┌─ Dataset extract
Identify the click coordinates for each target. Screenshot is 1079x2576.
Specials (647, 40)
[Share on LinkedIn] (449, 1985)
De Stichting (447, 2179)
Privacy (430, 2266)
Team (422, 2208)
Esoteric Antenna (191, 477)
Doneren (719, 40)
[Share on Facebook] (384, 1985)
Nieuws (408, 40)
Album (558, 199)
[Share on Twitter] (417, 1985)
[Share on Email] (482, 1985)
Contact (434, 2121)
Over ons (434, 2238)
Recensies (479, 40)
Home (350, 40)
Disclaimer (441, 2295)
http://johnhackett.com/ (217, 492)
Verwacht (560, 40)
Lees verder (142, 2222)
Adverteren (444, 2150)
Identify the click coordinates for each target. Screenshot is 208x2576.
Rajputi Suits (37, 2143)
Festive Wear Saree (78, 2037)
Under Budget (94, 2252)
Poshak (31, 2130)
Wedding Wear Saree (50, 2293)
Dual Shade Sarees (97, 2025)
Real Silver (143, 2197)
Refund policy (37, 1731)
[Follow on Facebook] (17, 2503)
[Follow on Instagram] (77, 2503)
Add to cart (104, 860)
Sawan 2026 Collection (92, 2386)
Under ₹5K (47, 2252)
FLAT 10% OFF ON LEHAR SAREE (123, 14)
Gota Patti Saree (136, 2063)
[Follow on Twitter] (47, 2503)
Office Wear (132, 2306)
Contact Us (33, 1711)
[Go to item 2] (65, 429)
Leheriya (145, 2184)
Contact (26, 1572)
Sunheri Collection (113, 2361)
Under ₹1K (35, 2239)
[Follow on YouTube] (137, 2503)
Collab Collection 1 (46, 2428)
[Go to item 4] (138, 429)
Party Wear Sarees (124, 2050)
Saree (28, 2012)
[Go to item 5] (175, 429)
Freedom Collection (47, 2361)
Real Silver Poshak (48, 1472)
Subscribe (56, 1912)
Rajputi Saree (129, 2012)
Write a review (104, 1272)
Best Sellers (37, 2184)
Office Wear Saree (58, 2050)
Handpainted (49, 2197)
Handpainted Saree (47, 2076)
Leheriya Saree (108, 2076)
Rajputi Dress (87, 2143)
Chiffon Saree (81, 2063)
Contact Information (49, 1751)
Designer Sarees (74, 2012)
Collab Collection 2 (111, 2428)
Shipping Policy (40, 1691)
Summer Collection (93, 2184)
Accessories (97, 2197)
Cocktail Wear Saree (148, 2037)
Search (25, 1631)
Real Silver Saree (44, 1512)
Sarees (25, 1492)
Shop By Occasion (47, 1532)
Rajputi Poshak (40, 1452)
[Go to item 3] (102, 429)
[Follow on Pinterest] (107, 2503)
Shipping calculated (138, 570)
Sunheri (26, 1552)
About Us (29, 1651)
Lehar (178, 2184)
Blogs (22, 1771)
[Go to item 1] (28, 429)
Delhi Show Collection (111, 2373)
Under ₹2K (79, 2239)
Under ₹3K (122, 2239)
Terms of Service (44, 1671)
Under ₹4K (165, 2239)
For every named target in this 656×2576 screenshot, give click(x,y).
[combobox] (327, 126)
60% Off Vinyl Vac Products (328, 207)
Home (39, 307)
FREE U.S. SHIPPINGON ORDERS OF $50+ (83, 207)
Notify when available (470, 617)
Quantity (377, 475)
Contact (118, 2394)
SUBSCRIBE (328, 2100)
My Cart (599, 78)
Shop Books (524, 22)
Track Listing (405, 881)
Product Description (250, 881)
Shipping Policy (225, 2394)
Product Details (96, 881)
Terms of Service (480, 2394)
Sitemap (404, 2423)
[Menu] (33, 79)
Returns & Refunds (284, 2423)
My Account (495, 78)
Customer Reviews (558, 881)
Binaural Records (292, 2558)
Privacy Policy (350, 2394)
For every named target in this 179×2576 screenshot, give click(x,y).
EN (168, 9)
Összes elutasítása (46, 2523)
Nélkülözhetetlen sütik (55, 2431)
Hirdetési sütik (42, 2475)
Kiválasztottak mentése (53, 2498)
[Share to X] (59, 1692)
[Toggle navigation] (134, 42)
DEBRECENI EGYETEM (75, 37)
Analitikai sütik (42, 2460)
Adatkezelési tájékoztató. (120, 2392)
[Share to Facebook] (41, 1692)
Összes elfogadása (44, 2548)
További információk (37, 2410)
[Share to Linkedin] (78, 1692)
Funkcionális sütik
└─
Working through the listing above, count every line that holds "Silver" and answer with the count alone.

▸ **Solved exercise**
3